Suspected North Korea-linked attackers hijacked the open source Axios trust chain, pushing malicious updates to downstream users in a campaign experts believe is aimed at stealing cryptocurrency and exploiting blind dependency trust.
A suspected North Korea-linked hacking group has compromised the open-source Axios package, turning a trusted dependency into the entry point for a potentially months-long crypto-focused software supply-chain attack affecting US enterprises.
Attackers reportedly gained control of an Axios maintainer’s account for at least three hours, using the window to push malicious updates to downstream users. Any organisation that downloaded the package during that period may now face enterprise-wide exposure, with the breach already being treated as a major open-source trust-chain compromise.
Because Axios is widely used across healthcare, finance, cryptocurrency, and technology sectors, the blast radius could extend across thousands of US firms. Security responders warn that automatic package consumption and insufficient dependency scrutiny significantly amplified the downstream infection risk.

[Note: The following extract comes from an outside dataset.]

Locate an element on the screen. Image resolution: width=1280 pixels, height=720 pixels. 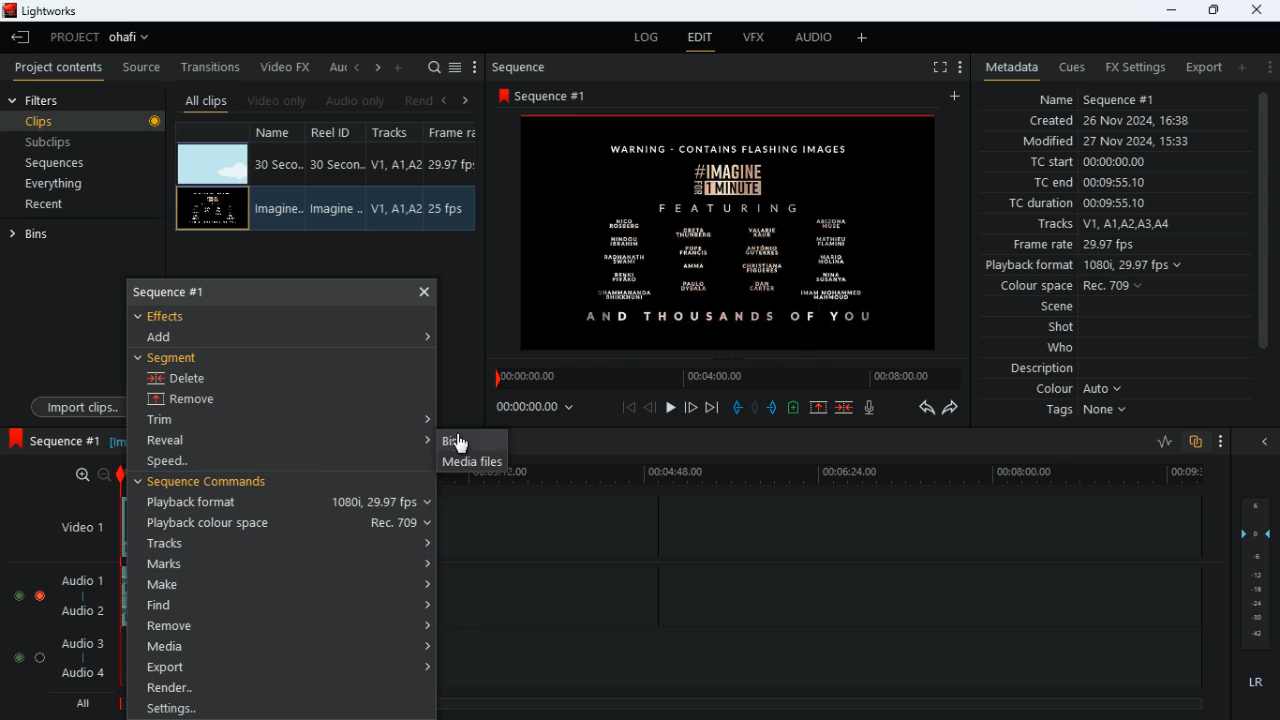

According to Charles Carmakal, Chief Technology Officer (CTO), Mandiant, “We anticipate they will try to leverage the credentials and system access they recently obtained in this software supply chain attack to target and steal cryptocurrency from enterprises,” adding that “it will likely take months to assess the downstream impact of this campaign.”
The scope is already significant. Huntress identified nearly 135 compromised devices across at least 12 companies, though researchers say this represents only a small sample.
John Hammond, security researcher at Huntress, said the breach was “perfectly timed,” warning that AI-driven internal software workflows are accelerating unchecked package adoption, while too few teams still scrutinise the open-source components entering production environments.
The incident sharply underscores the growing fragility of AI-era blind trust in open-source dependencies.